**INSTRUCTIONS TO FOLLOW:** Rewrite the material as a numbered list, leaving out blank lines, covering only the lines from the one containing "Describe the element at coordinates (386, 439)" through the one containing "Image resolution: width=598", both included.

**MATERIAL SHOWN:**
■ ■ ■ ■

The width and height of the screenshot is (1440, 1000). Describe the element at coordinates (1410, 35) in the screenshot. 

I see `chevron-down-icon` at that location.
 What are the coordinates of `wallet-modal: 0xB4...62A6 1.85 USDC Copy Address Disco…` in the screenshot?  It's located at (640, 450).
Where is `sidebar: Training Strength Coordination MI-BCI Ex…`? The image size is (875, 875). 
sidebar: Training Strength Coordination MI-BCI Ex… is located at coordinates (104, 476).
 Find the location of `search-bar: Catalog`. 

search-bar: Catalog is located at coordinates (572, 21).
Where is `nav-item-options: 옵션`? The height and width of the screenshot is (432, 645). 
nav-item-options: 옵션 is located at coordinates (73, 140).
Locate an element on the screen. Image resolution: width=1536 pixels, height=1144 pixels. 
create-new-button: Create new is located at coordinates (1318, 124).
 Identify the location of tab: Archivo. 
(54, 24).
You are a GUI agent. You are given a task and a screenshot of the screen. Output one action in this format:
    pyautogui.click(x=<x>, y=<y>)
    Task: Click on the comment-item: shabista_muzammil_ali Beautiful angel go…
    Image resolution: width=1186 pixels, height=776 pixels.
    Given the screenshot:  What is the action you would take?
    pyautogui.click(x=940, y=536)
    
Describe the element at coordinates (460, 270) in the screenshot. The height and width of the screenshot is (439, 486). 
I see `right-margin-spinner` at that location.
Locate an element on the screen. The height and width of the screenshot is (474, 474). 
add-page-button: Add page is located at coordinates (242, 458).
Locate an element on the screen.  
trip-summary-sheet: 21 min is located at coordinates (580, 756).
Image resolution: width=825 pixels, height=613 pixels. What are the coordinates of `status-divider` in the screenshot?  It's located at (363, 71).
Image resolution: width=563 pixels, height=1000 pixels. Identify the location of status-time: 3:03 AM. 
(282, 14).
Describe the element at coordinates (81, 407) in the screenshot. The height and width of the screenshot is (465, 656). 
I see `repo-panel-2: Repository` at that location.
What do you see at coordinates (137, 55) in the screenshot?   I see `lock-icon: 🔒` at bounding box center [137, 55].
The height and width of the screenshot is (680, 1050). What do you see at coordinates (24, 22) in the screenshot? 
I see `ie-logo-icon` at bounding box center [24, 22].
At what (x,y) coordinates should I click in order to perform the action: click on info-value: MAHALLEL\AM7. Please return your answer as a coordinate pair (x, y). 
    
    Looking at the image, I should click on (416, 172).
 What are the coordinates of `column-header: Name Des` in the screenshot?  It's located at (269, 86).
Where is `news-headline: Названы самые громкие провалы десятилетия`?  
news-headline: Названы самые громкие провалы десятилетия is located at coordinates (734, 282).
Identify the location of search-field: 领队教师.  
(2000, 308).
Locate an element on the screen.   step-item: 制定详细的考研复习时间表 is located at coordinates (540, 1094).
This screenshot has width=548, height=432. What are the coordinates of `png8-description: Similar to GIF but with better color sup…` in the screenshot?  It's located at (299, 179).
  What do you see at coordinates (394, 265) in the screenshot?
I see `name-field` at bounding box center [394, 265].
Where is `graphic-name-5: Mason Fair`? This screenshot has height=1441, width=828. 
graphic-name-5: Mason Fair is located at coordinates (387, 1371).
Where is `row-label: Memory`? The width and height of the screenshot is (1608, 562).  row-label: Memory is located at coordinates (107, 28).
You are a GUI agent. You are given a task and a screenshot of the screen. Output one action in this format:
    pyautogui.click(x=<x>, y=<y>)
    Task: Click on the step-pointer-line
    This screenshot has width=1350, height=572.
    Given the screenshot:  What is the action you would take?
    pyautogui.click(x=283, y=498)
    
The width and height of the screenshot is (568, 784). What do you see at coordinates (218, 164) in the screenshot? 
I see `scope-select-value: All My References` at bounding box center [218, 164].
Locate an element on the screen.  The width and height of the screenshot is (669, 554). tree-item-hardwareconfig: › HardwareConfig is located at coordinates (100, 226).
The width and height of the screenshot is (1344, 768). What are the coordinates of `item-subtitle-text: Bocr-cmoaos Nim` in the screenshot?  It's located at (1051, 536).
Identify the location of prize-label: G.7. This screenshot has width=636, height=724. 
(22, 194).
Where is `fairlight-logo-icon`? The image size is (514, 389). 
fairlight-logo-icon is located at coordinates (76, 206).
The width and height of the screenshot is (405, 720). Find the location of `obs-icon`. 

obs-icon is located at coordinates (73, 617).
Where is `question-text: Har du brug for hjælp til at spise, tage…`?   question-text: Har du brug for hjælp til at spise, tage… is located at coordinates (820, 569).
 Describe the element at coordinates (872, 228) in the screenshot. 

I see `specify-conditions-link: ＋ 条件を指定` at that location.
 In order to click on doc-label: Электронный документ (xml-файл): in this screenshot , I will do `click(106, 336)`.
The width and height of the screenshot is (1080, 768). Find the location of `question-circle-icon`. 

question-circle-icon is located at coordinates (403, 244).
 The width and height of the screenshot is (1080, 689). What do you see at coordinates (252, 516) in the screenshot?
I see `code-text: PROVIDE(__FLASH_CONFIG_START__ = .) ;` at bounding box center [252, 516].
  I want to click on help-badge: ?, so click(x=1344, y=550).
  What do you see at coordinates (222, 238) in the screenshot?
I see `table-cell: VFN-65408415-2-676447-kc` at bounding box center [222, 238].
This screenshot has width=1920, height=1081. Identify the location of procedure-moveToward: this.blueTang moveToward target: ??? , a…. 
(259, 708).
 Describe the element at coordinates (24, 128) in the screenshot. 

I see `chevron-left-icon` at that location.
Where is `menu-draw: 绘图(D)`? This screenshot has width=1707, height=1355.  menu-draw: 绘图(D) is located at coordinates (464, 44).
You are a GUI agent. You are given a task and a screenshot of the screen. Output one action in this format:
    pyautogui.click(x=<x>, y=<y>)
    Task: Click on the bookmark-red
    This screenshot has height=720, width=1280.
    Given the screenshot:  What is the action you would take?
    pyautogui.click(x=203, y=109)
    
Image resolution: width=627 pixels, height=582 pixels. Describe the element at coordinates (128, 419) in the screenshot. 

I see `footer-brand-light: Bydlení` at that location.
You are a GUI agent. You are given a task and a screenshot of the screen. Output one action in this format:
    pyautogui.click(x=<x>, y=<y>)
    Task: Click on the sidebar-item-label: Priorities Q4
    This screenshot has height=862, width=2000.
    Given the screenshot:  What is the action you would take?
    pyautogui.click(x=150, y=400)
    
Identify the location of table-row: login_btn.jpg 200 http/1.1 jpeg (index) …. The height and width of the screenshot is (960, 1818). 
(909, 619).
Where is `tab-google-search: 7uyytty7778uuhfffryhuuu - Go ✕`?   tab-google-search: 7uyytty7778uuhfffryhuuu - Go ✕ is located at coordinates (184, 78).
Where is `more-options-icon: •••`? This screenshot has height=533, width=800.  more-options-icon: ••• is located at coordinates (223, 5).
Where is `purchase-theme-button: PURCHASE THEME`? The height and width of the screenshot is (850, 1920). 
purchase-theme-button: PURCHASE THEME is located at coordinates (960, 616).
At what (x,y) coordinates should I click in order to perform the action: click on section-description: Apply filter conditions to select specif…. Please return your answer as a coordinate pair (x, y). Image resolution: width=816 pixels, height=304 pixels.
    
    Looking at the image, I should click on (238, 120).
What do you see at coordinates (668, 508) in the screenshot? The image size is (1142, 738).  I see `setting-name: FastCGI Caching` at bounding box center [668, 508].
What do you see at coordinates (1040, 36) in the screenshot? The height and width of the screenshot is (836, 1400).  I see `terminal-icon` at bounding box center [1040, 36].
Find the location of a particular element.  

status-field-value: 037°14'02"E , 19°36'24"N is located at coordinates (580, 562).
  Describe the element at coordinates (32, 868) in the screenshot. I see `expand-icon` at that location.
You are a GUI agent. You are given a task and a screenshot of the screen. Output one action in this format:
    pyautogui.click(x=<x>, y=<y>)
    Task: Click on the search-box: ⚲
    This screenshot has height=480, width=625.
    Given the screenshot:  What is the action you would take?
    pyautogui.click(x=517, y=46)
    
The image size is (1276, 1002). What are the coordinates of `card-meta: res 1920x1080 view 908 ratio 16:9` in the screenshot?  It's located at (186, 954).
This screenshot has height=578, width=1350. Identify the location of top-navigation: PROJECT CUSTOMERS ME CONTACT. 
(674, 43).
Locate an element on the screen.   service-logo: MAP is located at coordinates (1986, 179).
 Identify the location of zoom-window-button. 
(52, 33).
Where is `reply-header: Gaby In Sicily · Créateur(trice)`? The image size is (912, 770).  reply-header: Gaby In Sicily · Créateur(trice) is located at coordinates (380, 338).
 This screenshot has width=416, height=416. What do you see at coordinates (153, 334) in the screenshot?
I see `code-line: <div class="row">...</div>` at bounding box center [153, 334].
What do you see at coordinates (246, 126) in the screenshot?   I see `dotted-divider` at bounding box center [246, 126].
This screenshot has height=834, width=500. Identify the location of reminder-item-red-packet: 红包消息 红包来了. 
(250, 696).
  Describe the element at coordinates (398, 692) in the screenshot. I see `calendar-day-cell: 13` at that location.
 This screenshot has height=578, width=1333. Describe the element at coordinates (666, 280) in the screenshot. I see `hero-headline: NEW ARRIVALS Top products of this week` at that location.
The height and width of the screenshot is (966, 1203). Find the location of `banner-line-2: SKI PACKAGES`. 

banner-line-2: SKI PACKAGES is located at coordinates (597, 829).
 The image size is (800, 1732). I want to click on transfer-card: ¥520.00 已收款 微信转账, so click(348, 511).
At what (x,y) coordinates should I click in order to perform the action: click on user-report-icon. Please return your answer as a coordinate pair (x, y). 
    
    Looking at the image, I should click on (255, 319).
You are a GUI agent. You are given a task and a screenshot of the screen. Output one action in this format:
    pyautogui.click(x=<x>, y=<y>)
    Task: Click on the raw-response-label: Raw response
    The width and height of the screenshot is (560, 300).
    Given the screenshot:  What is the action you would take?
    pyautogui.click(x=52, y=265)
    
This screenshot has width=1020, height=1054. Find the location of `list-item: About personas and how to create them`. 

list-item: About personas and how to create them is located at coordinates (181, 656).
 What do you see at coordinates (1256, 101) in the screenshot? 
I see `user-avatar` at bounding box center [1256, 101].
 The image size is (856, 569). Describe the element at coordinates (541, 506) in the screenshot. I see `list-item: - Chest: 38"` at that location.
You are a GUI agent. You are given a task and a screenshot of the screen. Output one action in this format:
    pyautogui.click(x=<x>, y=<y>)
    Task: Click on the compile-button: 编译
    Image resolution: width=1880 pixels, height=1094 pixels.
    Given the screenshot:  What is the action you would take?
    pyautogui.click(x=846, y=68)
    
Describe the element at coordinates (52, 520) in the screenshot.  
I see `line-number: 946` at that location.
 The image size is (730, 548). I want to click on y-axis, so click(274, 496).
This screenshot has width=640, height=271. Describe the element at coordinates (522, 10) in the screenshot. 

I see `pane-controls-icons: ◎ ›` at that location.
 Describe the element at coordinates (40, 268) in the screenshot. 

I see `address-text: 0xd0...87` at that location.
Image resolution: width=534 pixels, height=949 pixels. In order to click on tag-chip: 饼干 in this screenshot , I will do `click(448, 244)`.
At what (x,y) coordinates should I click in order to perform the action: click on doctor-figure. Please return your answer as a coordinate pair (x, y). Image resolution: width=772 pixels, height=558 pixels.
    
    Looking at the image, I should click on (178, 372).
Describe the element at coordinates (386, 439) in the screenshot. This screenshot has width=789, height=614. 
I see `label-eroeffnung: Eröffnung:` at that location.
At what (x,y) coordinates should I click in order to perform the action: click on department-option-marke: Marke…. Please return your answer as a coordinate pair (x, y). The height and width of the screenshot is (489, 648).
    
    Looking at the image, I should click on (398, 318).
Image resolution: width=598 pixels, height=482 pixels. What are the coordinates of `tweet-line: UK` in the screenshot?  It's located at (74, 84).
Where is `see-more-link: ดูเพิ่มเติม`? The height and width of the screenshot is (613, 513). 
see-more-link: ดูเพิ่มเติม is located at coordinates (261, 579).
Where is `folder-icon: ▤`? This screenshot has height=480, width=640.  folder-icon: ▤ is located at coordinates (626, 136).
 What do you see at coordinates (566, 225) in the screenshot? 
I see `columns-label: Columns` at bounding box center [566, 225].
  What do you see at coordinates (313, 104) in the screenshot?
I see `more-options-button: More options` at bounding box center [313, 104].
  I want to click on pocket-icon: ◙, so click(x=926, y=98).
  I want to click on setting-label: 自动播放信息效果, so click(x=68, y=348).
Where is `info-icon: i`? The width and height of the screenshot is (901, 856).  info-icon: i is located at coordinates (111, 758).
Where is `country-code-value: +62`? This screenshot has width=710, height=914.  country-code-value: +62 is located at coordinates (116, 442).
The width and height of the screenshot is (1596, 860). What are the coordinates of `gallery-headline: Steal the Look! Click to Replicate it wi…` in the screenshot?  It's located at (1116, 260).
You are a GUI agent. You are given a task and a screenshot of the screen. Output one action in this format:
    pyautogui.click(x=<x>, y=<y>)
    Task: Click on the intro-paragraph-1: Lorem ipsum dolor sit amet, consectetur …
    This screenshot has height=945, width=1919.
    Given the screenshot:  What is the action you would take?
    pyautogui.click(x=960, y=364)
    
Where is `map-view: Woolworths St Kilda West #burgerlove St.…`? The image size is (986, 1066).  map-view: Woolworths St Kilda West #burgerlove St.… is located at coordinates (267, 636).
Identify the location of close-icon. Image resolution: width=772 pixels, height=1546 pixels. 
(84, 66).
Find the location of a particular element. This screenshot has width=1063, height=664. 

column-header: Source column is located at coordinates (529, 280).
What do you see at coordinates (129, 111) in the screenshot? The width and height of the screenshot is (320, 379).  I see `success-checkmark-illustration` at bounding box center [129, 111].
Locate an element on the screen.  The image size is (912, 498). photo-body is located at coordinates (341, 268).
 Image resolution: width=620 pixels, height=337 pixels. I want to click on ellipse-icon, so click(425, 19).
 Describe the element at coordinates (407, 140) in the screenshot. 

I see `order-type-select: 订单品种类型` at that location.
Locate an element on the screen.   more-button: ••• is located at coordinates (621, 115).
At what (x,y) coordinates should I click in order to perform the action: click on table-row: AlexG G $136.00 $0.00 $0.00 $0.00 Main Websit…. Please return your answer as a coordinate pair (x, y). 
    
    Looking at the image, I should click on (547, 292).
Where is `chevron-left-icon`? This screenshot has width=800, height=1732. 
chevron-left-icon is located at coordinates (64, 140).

■ ■ ■ ■

**TASK RESULT:**
1. Describe the element at coordinates (386, 439) in the screenshot. This screenshot has width=789, height=614. 
2. I see `label-eroeffnung: Eröffnung:` at that location.
3. At what (x,y) coordinates should I click in order to perform the action: click on department-option-marke: Marke…. Please return your answer as a coordinate pair (x, y). The height and width of the screenshot is (489, 648).
4.     Looking at the image, I should click on (398, 318).
5. Image resolution: width=598 pixels, height=482 pixels. What are the coordinates of `tweet-line: UK` in the screenshot?  It's located at (74, 84).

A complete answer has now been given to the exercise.